2- Train balanced and imbalanced data, scale the data with different ranges ([-1,1] and [0,1]) but no parameter selection.
3- Train balanced and imbalanced data, scale the data with different ranges ([-1,1] and [0,1]) with parameter selection.
All of these experiments result an 81% of accuracy, but these right predictions are all from the negative class. All the positive classes are misclassified by the linear svm.

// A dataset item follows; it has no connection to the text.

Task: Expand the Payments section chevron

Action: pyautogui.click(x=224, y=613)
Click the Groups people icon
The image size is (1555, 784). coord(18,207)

The .model file is very weird as you can see below:
solver_type L2R_L2LOSS_SVC_DUAL
nr_class 2
label 1 -1
nr_feature 21
bias -1
w
0
0
nan
nan
0
0
0
0
0
nan
nan
0
0
0
0
0
nan
nan
0
0
0
When I do the parameter selection via grid search the best C always gives me a 5-fold cross validation best accuracy of 50%. That's how I do the grid search in Matlab:
for log2c = 1:100,
cmd = ['-v 5 -c ', num2str(2^log2c)];
cv = train(label, inst, cmd);
if (cv >= bestcv),
bestcv = cv; bestc = 2^log2c;
end
fprintf('%g %g (best c=%g, rate=%g)\n', log2c, cv, bestc, bestcv);
end
EDIT: Here is one positive and negative sample of my training data:
1 1:4.896000e+01 2:3.374349e+01 3:2.519652e-01 4:1.289031e+00 5:48 6:4.021792e-01 7:136 8:4.069388e+01 9:2.669129e+01 10:-3.017949e-02 11:3.096163e+00 12:36 13:3.322866e-01 14:136 15:4.003704e+01 16:2.168262e+01 17:1.101631e+00 18:3.496498e+00 19:36 20:2.285381e-01 21:136
-1 1:5.040000e+01 2:3.251025e+01 3:2.260981e-01 4:2.523418e+00 5:48 6:4.021792e-01 7:136 8:4.122449e+01 9:2.680350e+01 10:5.681589e-01 11:3.273471e+00 12:36 13:3.322866e-01 14:136 15:4.027160e+01 16:2.245051e+01 17:6.281671e-01 18:2.977574e+00 19:36 20:2.285381e-01 21:136
And here is one positive and negative sample of my testing data:
1 1:71 2:2.562365e+01 3:3.154359e-01 4:1.728250e+00 5:76 6:0 7:121 8:7.067857e+01 9:3.185273e+01 10:-8.272995e-01 11:2.193058e+00 12:74 13:0 14:121 15:6.675556e+01 16:3.624485e+01 17:-1.863971e-01 18:1.382679e+00 19:76 20:3.533593e-01 21:128
-1 1:5.606667e+01 2:2.480630e+01 3:1.291811e-01 4:1.477127e+00 5:65 6:0 7:76 8:5.610714e+01 9:3.602092e+01 10:-9.018124e-01 11:2.236301e+00 12:67 13:4.912373e-01 14:128 15:5.886667e+01 16:3.891050e+01 17:-5.167622e-01 18:1.527146e+00 19:69 20:3.533593e-01 21:128
Is there something wrong with my data? should I increase the C range in grid-search? or should I use another classifier?
For unbalanced case, the costs of false-positive and false-negative errors are not the same, so the penalty for positive and negative class should be different. You may need to choose the weight C+ and C- for each class. If you have more negative patterns than positive patterns then you probably want to make C+ larger than C−
model = svmtrain(trainLabels, trainFeatures, '-h 0 -b 1 -s 0 -t 0 -c 10 -w1 C+ -w-1 C-');
Usually
C+ * N+ = C- * N-
where N+ and N- are the sample numbers of positive and negative class respectively.Also make sure you choose the correct options. For your case that training sample number is much larger than feature numbers, linear kernel is the best option as you said in your post.